José Brito dos Santos, 63 anos, será lembrado pela alegria contagiante e pela integridade, segundo a cunhada Patrícia Rodrigues, 39. O corpo do idoso foi velado e sepultado na tarde desta sexta-feira (27/3), no Cemitério Campo da Esperança, na Asa Sul.
O sepultamento ocorre dois dias depois do trágico acidente que tirou a vida de José. Na quarta-feira (25/3), ele retornava de uma consulta em São Sebastião, quando foi atropelado e morto por uma menina de 12 anos que conduzia o carro do pai. Segundo as investigações, ela retirava o veículo da garagem e teria confundido os pedais.
As consultas médicas eram de rotina, segundo a cunhada. “Ele era um batalhador. Na época da covid-19, chegou a ficar entubado e em estado grave, mas lutou e venceu. Agora, é vítima dessa tragédia”, lamentou Patrícia.

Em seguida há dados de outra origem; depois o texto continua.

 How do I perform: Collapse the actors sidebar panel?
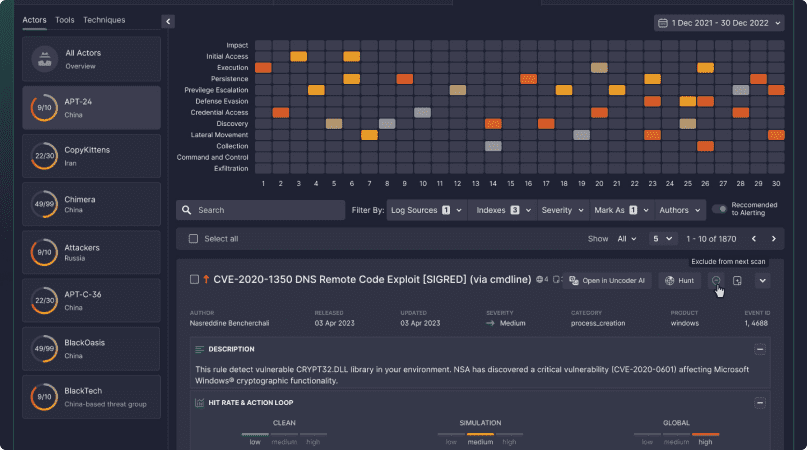(x=168, y=21)
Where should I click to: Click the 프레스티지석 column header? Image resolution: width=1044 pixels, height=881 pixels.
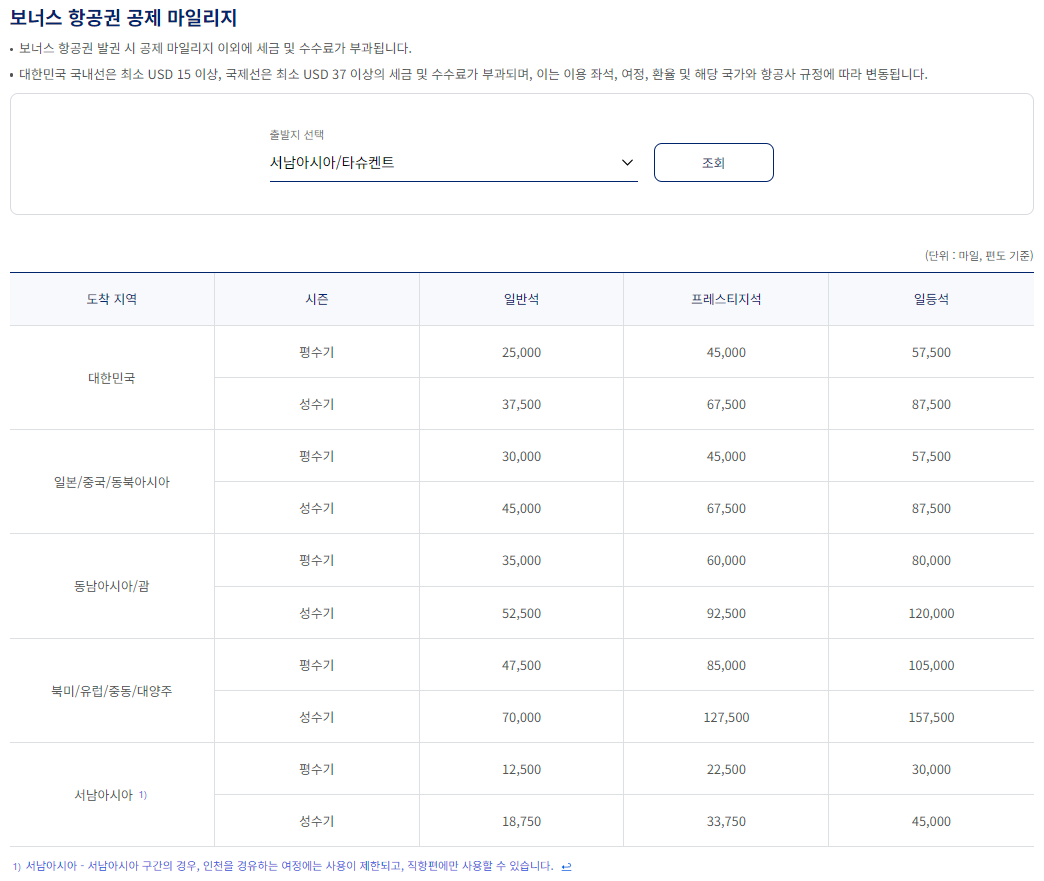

Judicialmente, ela confessa não criar expectativas. “Sabemos que foi praticamente uma criança que estava dirigindo. Por dentro, nos gera uma revolta, é claro. Porque sabemos que não vai dar em nada. Mas o ‘Zezão’ se foi.”
O pai da adolescente contou à polícia que, no momento do atropelamento, dormia dentro de casa e não viu quando a menina pegou o carro. Ele ainda escreveu uma carta de perdão aos familiares da vítima. Já a adolescente vai responder por ato análogo a homicídio culposo na direção de veículo automotor.
Natural de Minas Gerais, José é de uma família de 13 irmãos. Ele deixa duas filhas e três netos.